Phil Sadow modified the Leaf’s portable cord to charge much faster. Photo: Bradley Berman for The New York Times.
This past Sunday, the New York Times had a piece by Bradley Berman about owners of the Nissan Leaf and how, as with the Prius, there is a growing community of Leaf hackers who are making improvements to their cars and some who are developing products around some of these hacks.
Using the car’s diagnostic service port to tap into its electronics, Mr. Giddings devised a way to display far more detail than the Leaf’s dashboard offers. The car’s electronics monitor the remaining battery charge in great detail, but display it to the driver in a simplified readout of 12 bars on the dashboard, he said.

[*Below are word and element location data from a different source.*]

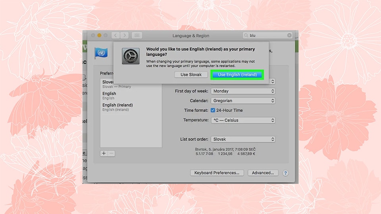Toggle the 24-Hour Time checkbox
The height and width of the screenshot is (214, 381).
coord(213,110)
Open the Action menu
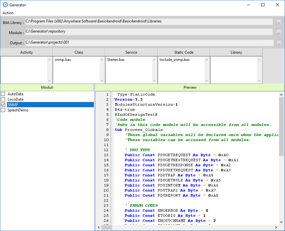Screen dimensions: 285x231 point(8,13)
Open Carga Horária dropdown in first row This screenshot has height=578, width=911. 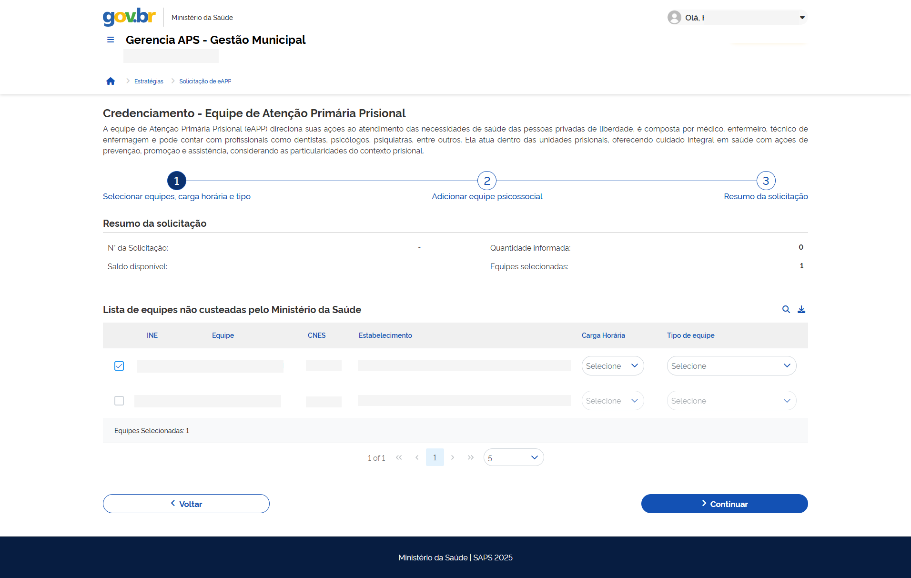point(612,366)
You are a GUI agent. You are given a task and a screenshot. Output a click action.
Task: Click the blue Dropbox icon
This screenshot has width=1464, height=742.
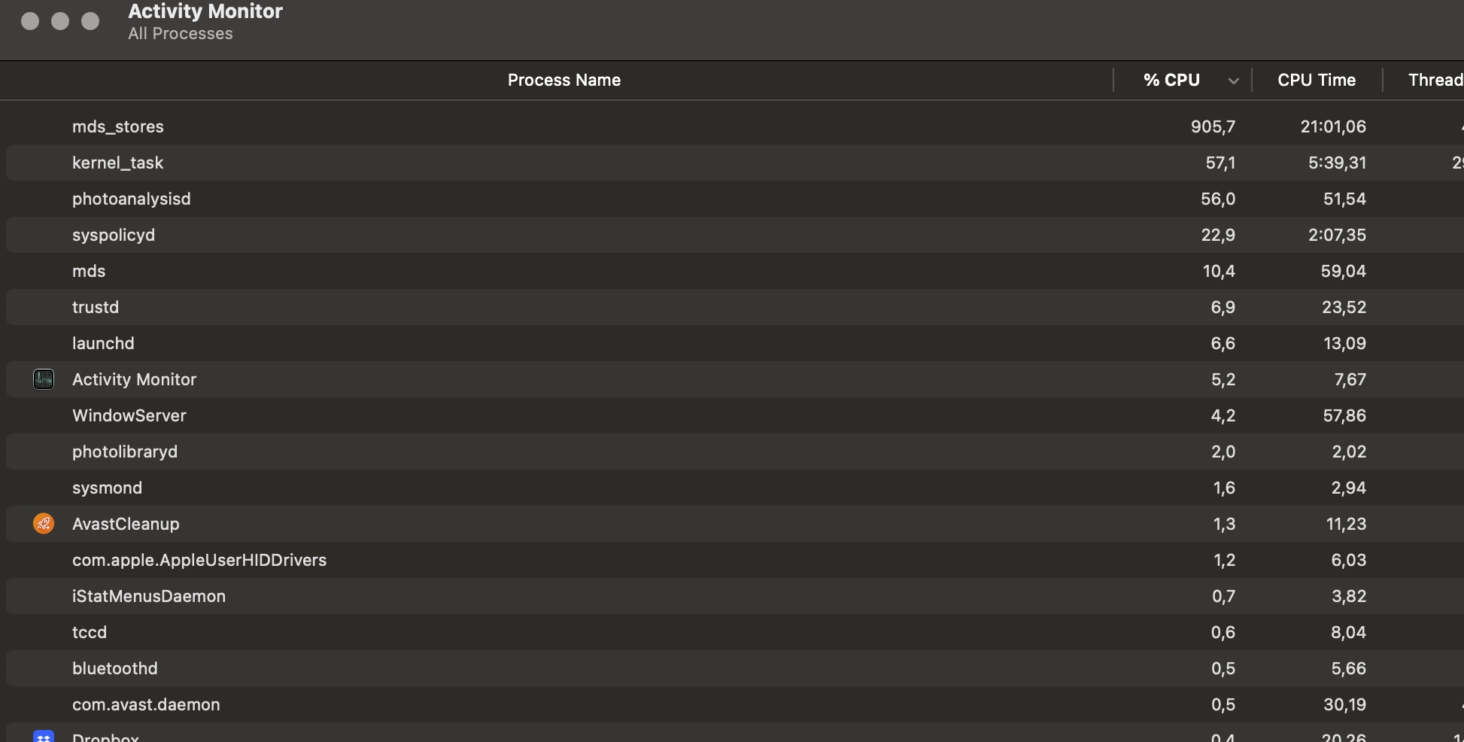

Using Mr. Giddings’s home-brewed E.V. fuel-level display, Leaf drivers get the confidence to extend their driving range by 10 percent or more. His gauge, which displays the actual state of charge, reveals that the Leaf dashboard’s “zero bars” display comes on when the battery pack has several miles remaining.
“Until you can find out how much is really left in the batteries toward the end of its range, it’s just a guess-o-meter,” said Mr. Giddings, who has sold a handful of his displays, both as $170 kits and as $280 completed units, to Leaf owners.
The piece mentions Leaf hacking groups, at least ten in the United States, but doesn’t give any links or details. You can find many of these groups, and individual Leaf hackers, on the My Nissan Leaf forums’ Local/Regional discussions.
The Electric Leaf’s True Believers Won’t Leave Well Enough Alone










While people have to go to these sort of lengths because ‘the battery pack has several miles remaining’ goes to prove what a long way electric cars still have to go.
“I don’t like the term hacking because it’s been portrayed by the media
as something evil,” [Sadow] said. “To me, hacking is actually very American.
Go out to the garage. Take it apart. Make it better.”
Nice to see this in NYT. Though the tools are now multimeters and computers instead of wrenches, the shade tree mechanic is alive and well in the 21st century!